═══ RECORDS SUPPLIED ═══

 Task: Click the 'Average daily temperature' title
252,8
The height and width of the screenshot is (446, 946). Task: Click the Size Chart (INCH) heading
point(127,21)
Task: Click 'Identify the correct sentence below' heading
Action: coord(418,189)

═══

• EXERCISE PROMPT:
Retype, exactly as written, each line from the one containing "The height and" through the last line of the listing above, and leave out all other lines.

• PROBLEM SOLUTION:
The height and width of the screenshot is (446, 946). Task: Click the Size Chart (INCH) heading
point(127,21)
Task: Click 'Identify the correct sentence below' heading
Action: coord(418,189)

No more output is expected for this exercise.